Ahmet: Henüz bu konuda bir çalışmamız yok. Vicdanî ret kavramını yeni yeni tabana yayabiliyoruz. Kürtlerin büyük çoğunluğu, toplumun geri kalan kesimi gibi vicdanî redden habersiz. Hatta inisiyatifin adının başında Kürt kimliğinin geçmesinin nedeni, tabanın buna aşina olmamasıyla ilgili. Birçok kesim bizi ırkçılıkla, milliyetçilikle suçladı, ama vicdanî reddi geniş bir kesime yaymak için insanlara tanıdık gelebilecek sıfatlara ihtiyaç duyuyorsun.
* Siz anti-militarizme nasıl bakıyorsunuz?
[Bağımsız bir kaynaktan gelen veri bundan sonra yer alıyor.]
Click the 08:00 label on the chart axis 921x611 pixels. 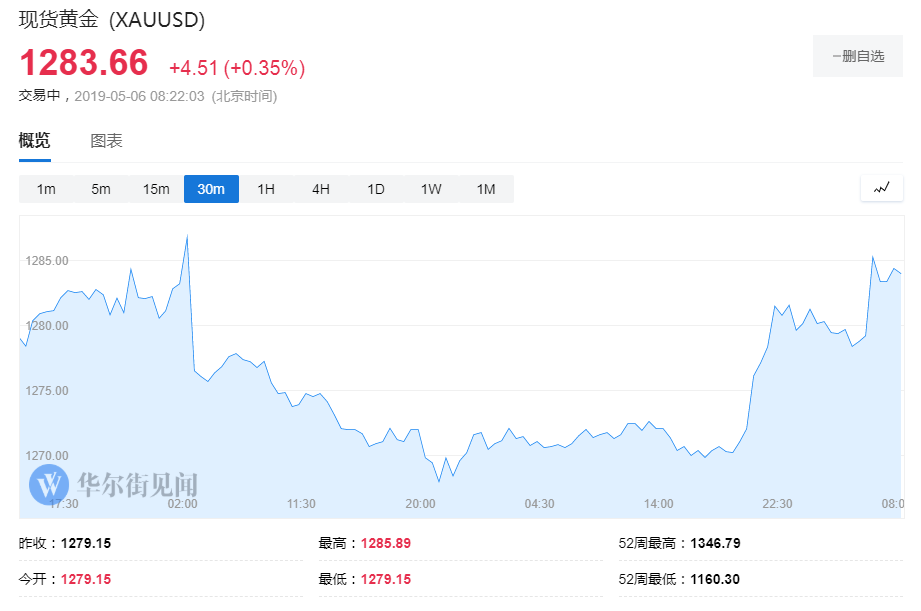(892, 504)
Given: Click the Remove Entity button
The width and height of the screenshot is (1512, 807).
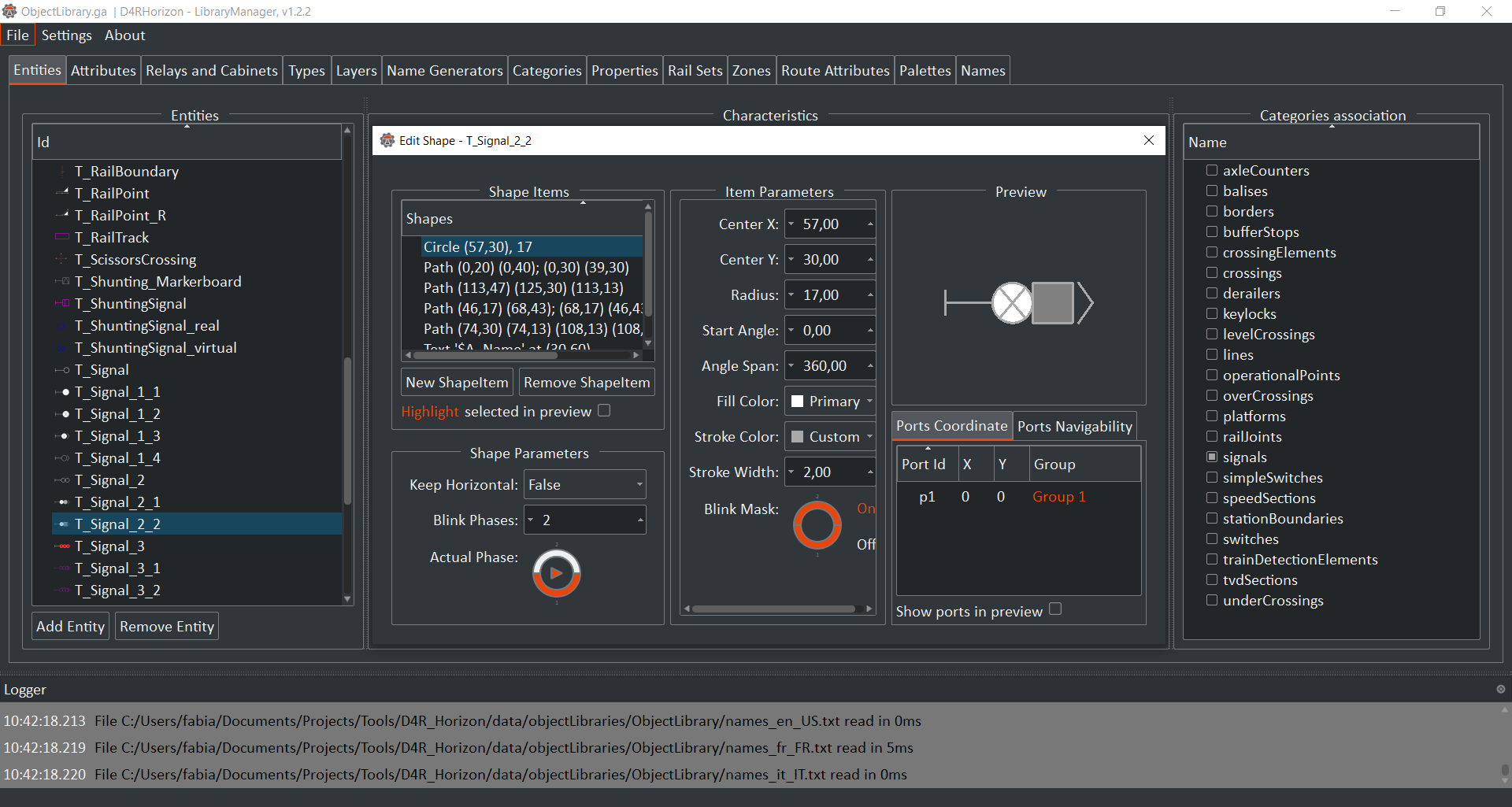Looking at the screenshot, I should tap(167, 627).
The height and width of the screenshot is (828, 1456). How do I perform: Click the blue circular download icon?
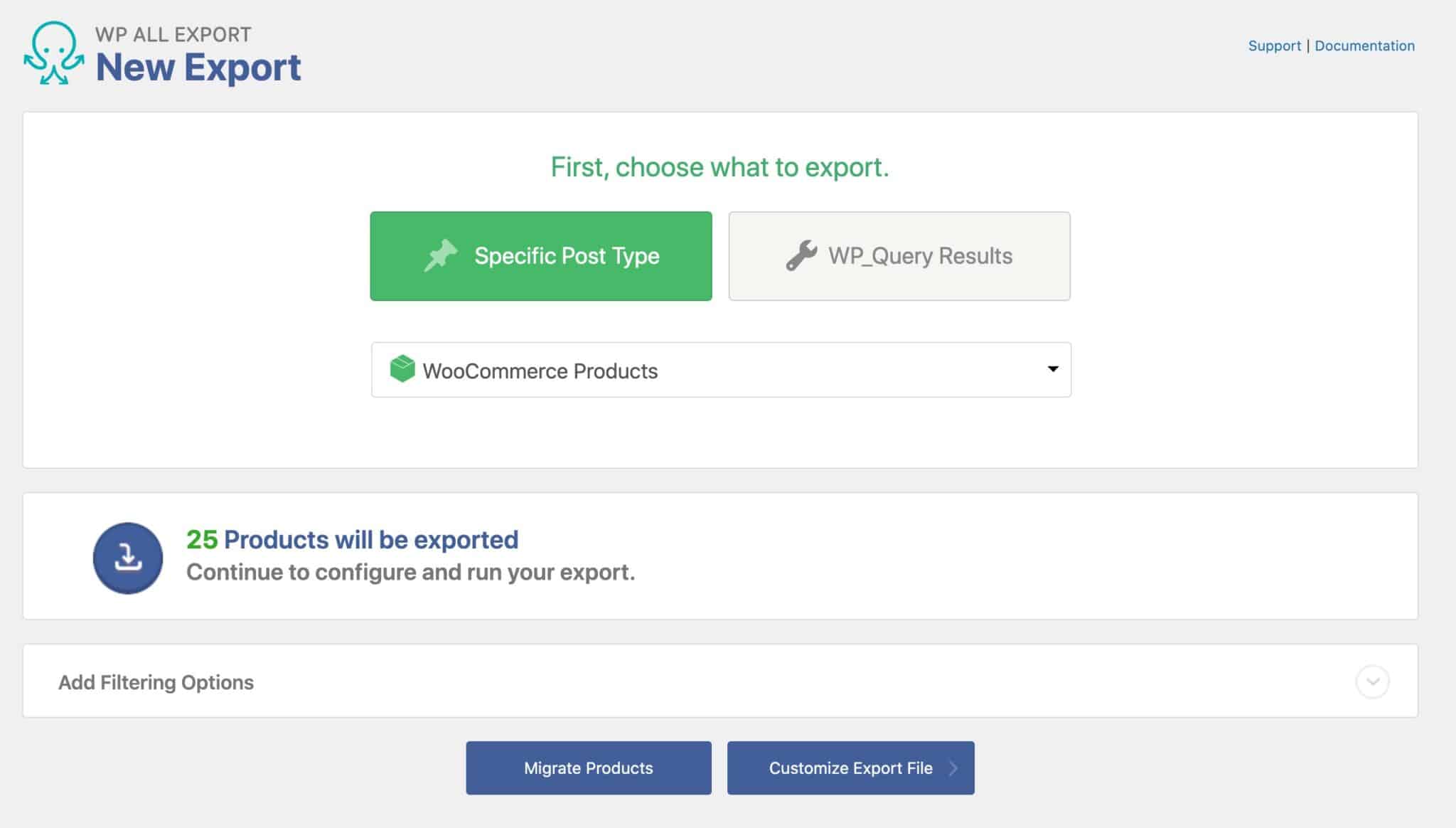(x=127, y=557)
Ahmet: Kürt Vicdanî Ret İnisiyatifi olarak insanların, halkların meşru müdafaa hakkını savunuyoruz. Dünyanın her yerinde de böyle olduğunu düşünüyoruz. Anti-militarizm meşru müdafaaya olumlu bakar mı, bundan çok emin değilim. Her türlü savaşa karşı çıkmayı çok gerçekçi bulmuyorum. Bu nedenle kendimizi anti-militarist olarak görmüyoruz. Ama profesyonel orduya da karşı olduğumuzu söyleyelim. Zorunlu askerlik kalksa da, askerlik paralı hale gelse de biz askere gitmeyeceğiz; paralı askerliğe karşı da ses çıkaracağımızı şimdiden ilan etmiş olalım.
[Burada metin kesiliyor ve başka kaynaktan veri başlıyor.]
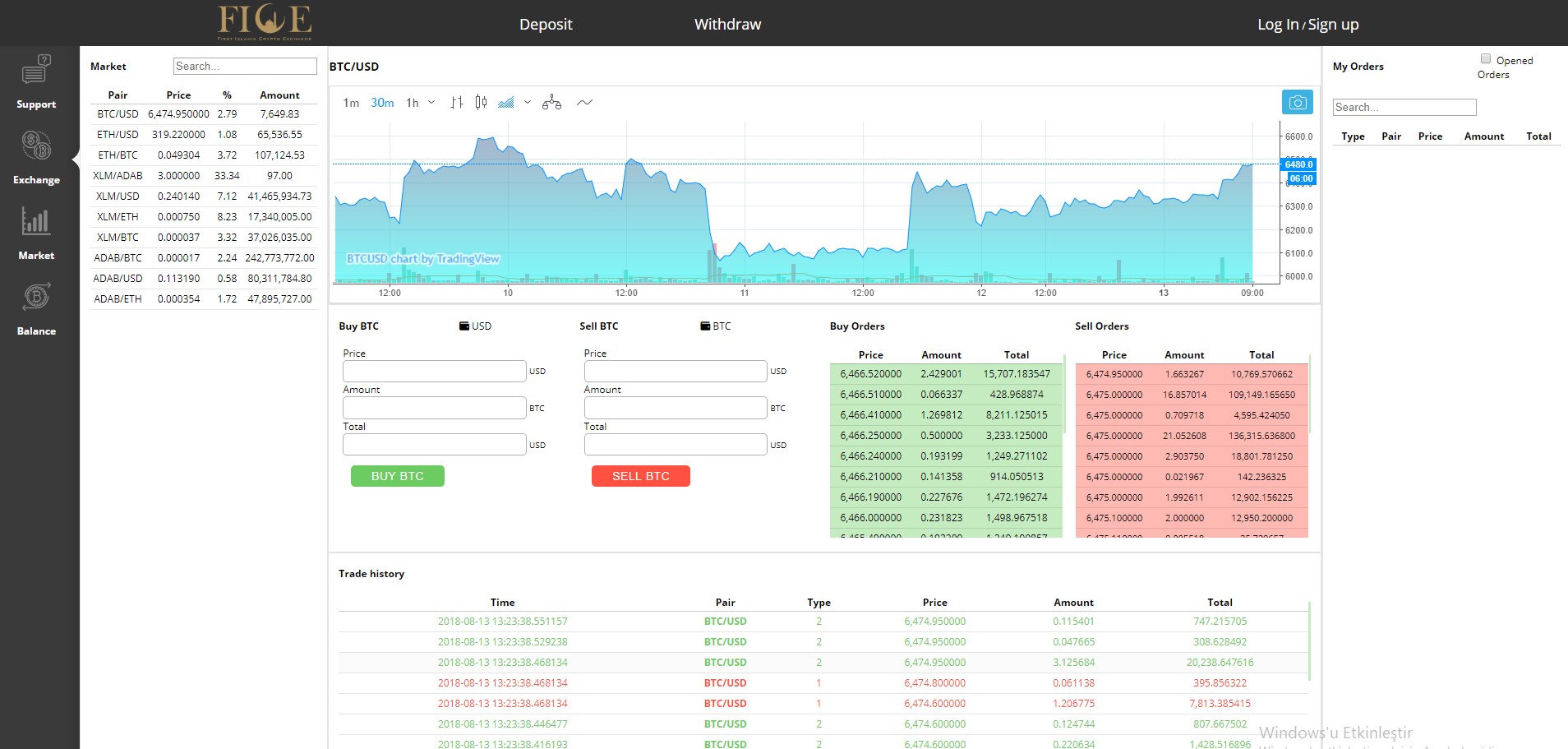This screenshot has width=1568, height=749.
Task: Switch chart to bars style
Action: (x=457, y=103)
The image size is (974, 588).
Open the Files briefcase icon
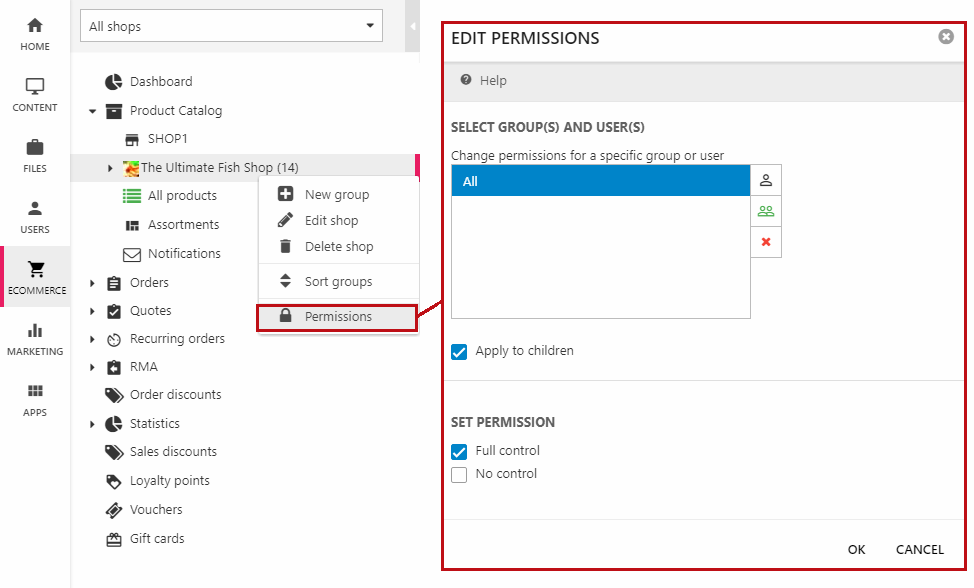[x=35, y=148]
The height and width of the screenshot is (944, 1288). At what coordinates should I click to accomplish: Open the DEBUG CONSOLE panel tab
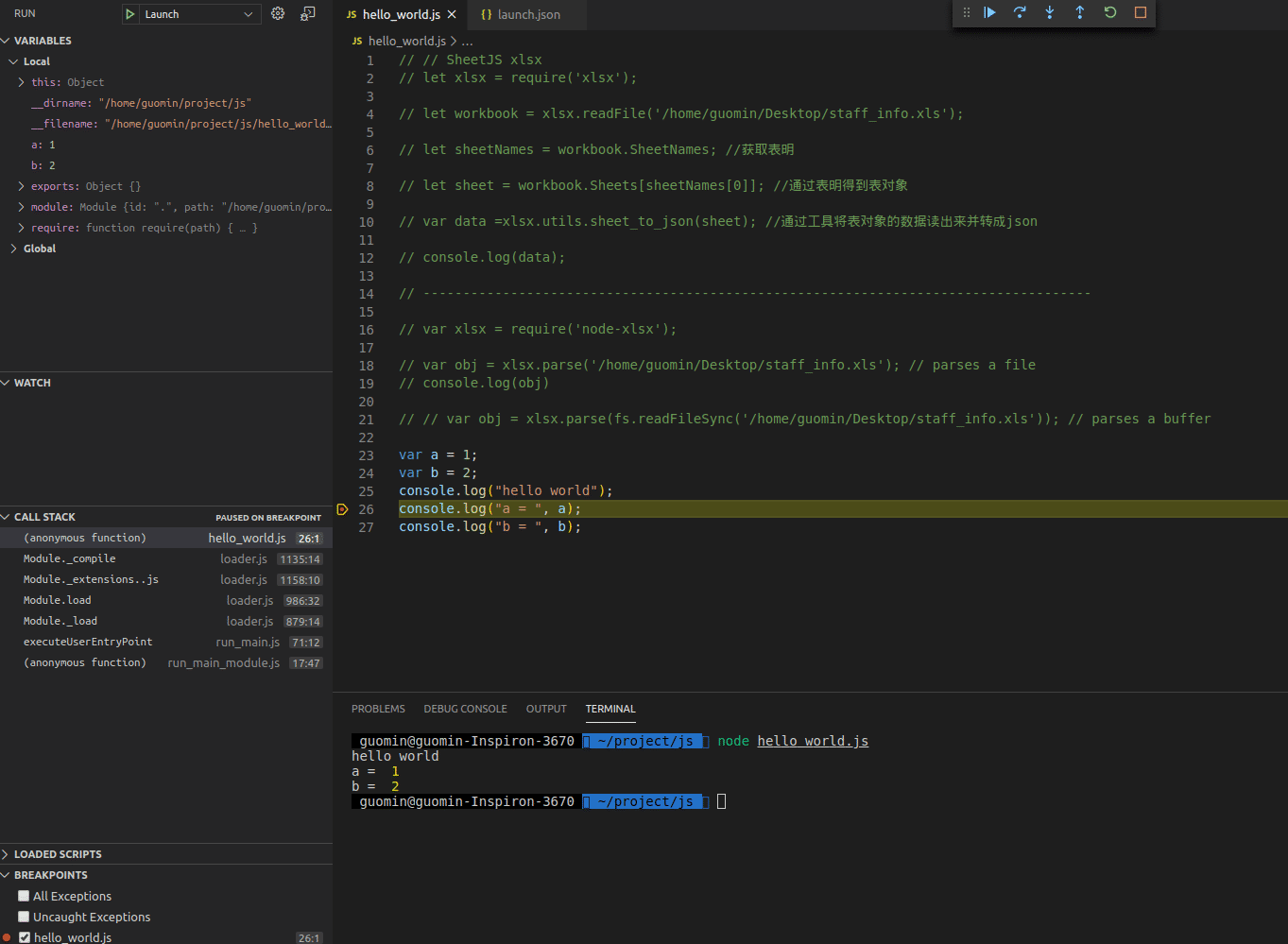point(465,709)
Eray: Sosyalistler olarak profesyonel orduya elbette karşı çıkacağız. Sonuçta, böyle bir adımı vahşetin daha da uzmanlaşmış bir biçimde sergilenmesi olarak değerlendiriyoruz. Ama içinde bulunduğumuz gerçeklik itibariyle, zorunlu askerliğe karşı çıkmayı daha anlamlı buluyoruz. Ortak bir zeminde mücadele etmeyi ben de anlamlı buluyorum. Biz bu işe girdiğimizde, sosyalist çevreler bize şunu söylediler: "Siz anti-militarist olamazsınız, siz şiddete karşı değilsiniz ki." Biz anti-militarist olduğumuzu düşünmüyoruz. Anti-militarizmin bir ortaklaşma zemini olması bizim açımızdan zor görünüyor.
Deniz: Meşru müdafaa hakkını savunmak anti-militarizme halel getirmez. Tam tersine, anti-militarist politika, örgütlü militer şiddete karşı bu müdafaayı, mücadeleyi örgütlemekle mükelleftir. Sivilleşme adına ordunun özelleşmesi, uzmanlaşması süreciyle karşı karşıyayız. Zorunlu askerlik ortadan kalktığında militarizmden arınacağımızı düşünmüyorsak, daha bütünlüklü bir mücadele vermemiz gerektiği ortadadır. Bunun da yolu, militarizmi geniş bir perspektiften tarif edip aldığı yeni biçimleri (özel askerî şirketler gibi) derinlemesine analiz etmekten ve eksik bırakılan ayaklarını (örneğin kapitalizmle ve sınıfsal hegemonyayla doğrudan ilişkisini) tamamlamaktan geçiyor. Kapsayıcı ve sistem karşıtı bir anti-militarist mücadele ancak bu şekilde sağlam bir zemine oturabilir. Hatta şunu söyleyebiliriz, anti-militarizmi anti-kapitalist mücadelenin bir parçası kılmadan gerçek bir muhalefet örülemez. Meseleyi hep ordu üzerinden konuşuyoruz; gündelik yaşayışımıza yansımalarını da dikkate almak durumundayız. Örneğin, yakın zamanda Meclis'ten dönen silah yasa tasarısı. Bence bu tasarı yeniden önümüze gelecektir. Düşünsenize, toplumun büyük bir kesimi inanılmaz bir kolaylıkla silahlanacak. Bu konuda özellikle sosyalistlerin inisiyatif alması gerekiyor bence; üstelik geleneklerine yabancı bir alan değil. Birinci Dünya Savaşı öncesinde Rosa Luxemburg'la beraber savaşa karşı verdiği mücadeleyle devrim tarihine geçen Kari Liebknecht'in anti-militarizm tarifine ve mücadelesine bakmaları yeterli olacaktır. ()AG/EKN)
* Bu röportaj Express Dergisi'nin 118. sayısından alınmıştır.